L'héroïne vaut par ailleurs le coup d’œil. Là où Daredevil/Matt Murdock était un « bon samaritain » prêt à se battre contre l'injustice sur plusieurs fronts, et à défendre les opprimés et les faibles, Jessica, elle, est beaucoup plus pragmatique et cynique. Dénuée de grands idéaux et intéressées seulement par son salaire et sa survie, son personnage est en fait brisé par l'antagoniste de cette saison, le glaçant Zebediah Kilgrave, qui l'a autrefois eu sous sa contrainte psychique durant des mois. Ce passif donne à Jessica des traits de personnalité très intéressants, notamment des signes de stress post-traumatique, une proportion à l'alcoolisme, à l'impulsivité, et une tendance à céder à quelques crises de paranoïa plus ou moins prononcées. Elle baigne au moins autant dans la crasse que les autres habitants de Hell's Kitchen qu'elle côtoie, ce qui rend ses relations avec ces derniers assez intéressantes et inédites.

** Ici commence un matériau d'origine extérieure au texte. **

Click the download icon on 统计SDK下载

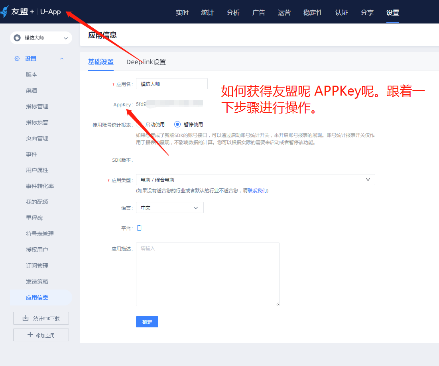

Autre bon point, du moins selon moi : la série donne enfin une vraie dimensions aux super-héroïnes. C'est d'autant plus paradoxal que Jessica ne correspond pas vraiment pleinement au genre, ne faisant utilisation de ses modestes pouvoirs que rarement et ne possédant pas de costume en latex. Ceci étant dit, les héroïnes étaient jusqu'alors des personnages qui pouvaient être forts certes, mais elles restaient assez passives dans le fond et donnaient l'impression de remplir des quota. Pas ici. Jessica est un personnage bien construit avant d'être une femme super-héros, et cela fait toute la différence sans pour autant l'empêcher d'être sexualisée à certains moments (mais pas plus que ses camarades masculins). Et les autres femmes de la série, plus ordinaires, sont elles aussi plutôt bien écrites et mine de rien, ça fait du bien ! (le personnage de Trish, notamment, qu'on devine être une ancienne victime de violences, est très nuancé).

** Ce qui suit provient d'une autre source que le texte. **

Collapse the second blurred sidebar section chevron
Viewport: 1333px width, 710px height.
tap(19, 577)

Je ne pouvais enfin pas terminer cette critique sans parler de Zebediah Kilgrave, incarné par David Tennant : je ne l'ai pas encore vu énormément à l'écran, mais pour le moment il est grandiose. Manipulateur imprévisible, fondamentalement méchant dans son être (là où le Caïd de Daredevil avait quelques ambiguïtés), le personnage fascine, et surtout angoisse. Il n'est pas bien difficile de comprendre ce qui peut terrifier Jessica quand on l'entend à l'écran, et j'ai très hâte d'en savoir un peu plus sur lui.

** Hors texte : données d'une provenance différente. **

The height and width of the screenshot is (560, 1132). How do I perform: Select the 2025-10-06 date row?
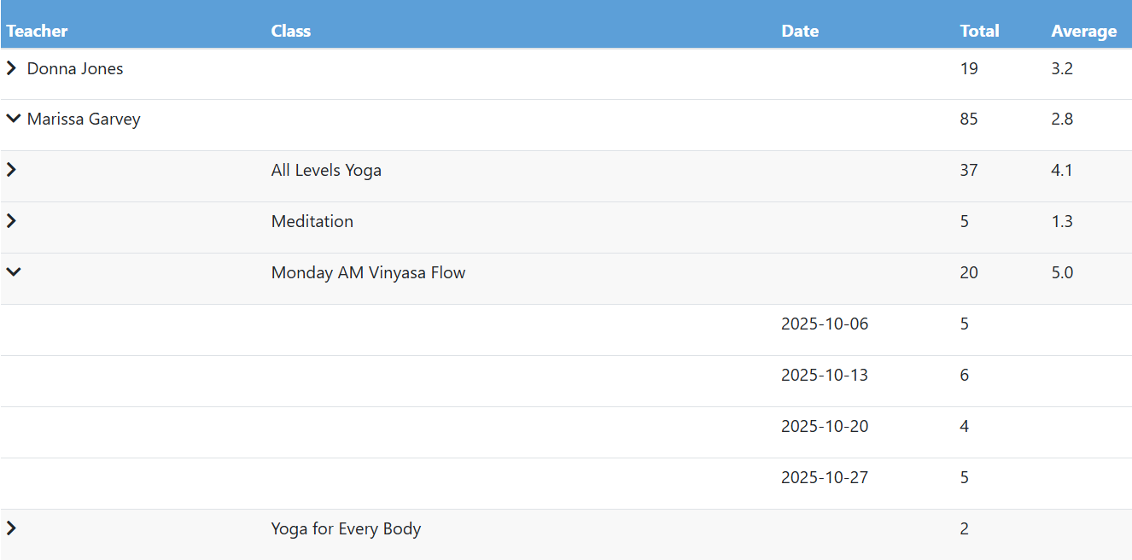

Alors bien sûr, Jessica Jones n'est pas non plus une série parfaite : on sent que son budget n'est pas conséquent, la réalisation n'est pas toujours à la hauteur, et je trouve personnellement que le jeu de Krysten Ritter est parfois un peu hésitant (quoique convenable). Qu'importe cependant, elle tient très bien ses promesses et apporte enfin une vraie dimension à une héroïne Marvel ! Pourvu que ça dure...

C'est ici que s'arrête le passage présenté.